━━━━━ Extracted text ━━━━━

Why Numerous American JUDGES Favor The Supremely Neutral Italian Kind Of System
Posted by Peter Quennell
See that above at the bottom of the YouTube screen? Some $280 million has been spent since the year 2000.
Can you guess what the $280 million was for?
In fact the $280 million is funds raised and spent for judges’ election campaigns in the roughly 3/4 of all American states where such judges’ elections are held - the original intention of which was good: to get judicial choices out of smoke-filled rooms.
Sitting judges and prospective judges themselves usually dont like this fundraising, because they have to take time off to raise these funds, and pressures from donors - including bad-boy donors and in some cases defense lawyers seeking a break - can become extreme.
We have posted previously on enlightened American lawyers favoring main aspects of the Italian kind of system and on American cities now doing the same. Now we see many American judges and public-interest groups inclining the same way.
Why all judges in Italy are impartial and well-trained in the extreme (like all prosecutors) and dont have to keep their paws outstretched is that they are in a merit-based system where only their performance and not their politics counts.

━━━━━ Collected data ━━━━━

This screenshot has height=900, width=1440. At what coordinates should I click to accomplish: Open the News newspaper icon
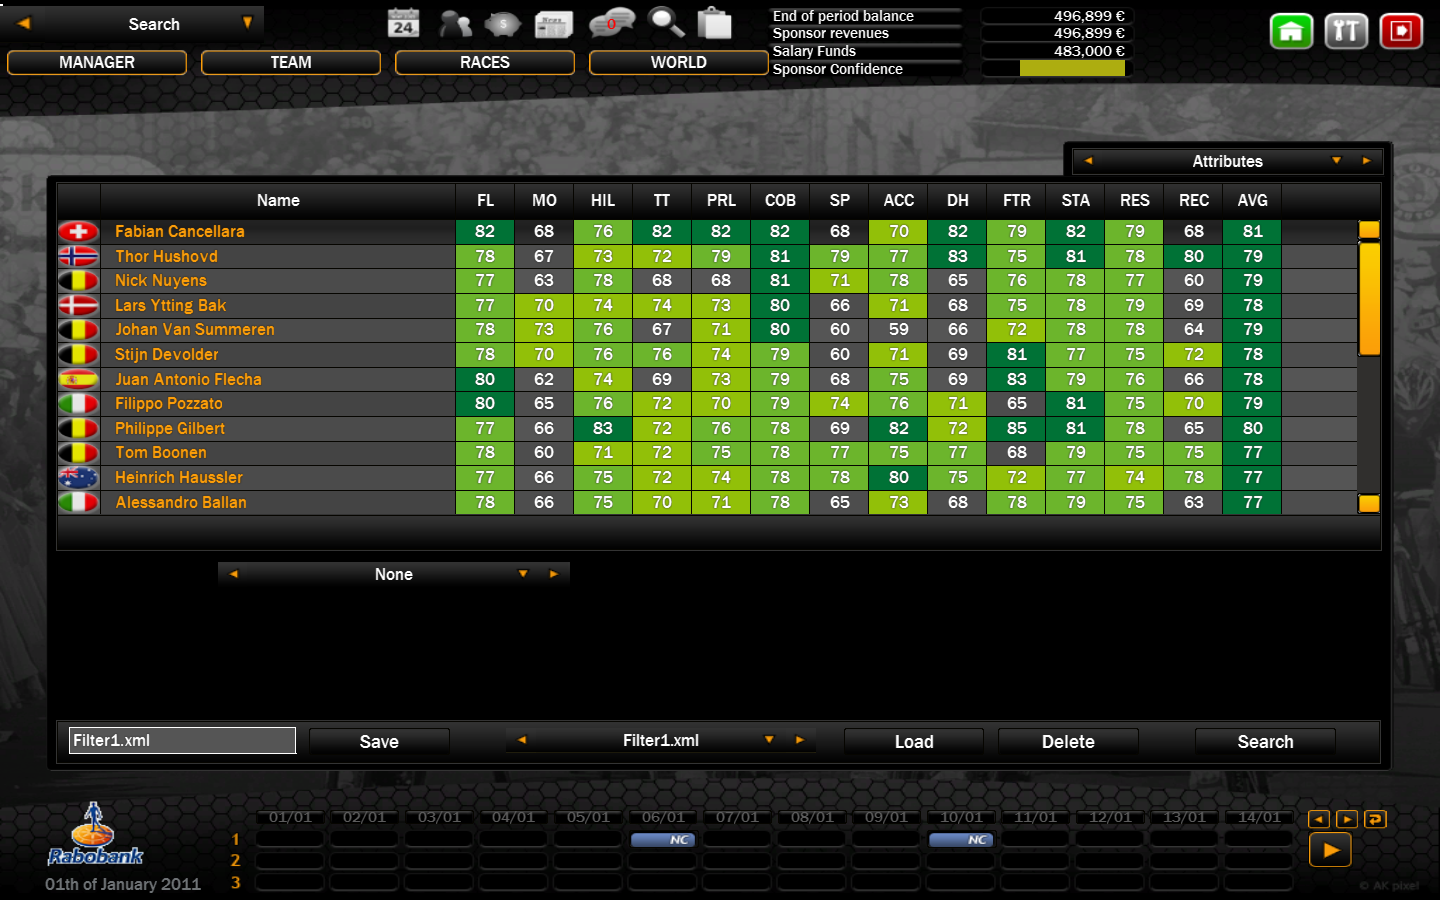coord(553,23)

━━━━━

* [Objective]
Answer these about the post on judicial elections:
(a) How much money has been spent since 2000?
(b) In roughly what share of American states are judges' elections held?
(c) What alone counts in the Italian merit-based system?
The data has no connection to the post on judicial elections.

* [Exercise response]
(a) Some $280 million.
(b) Roughly 3/4 of all American states.
(c) Only judges' performance, not their politics.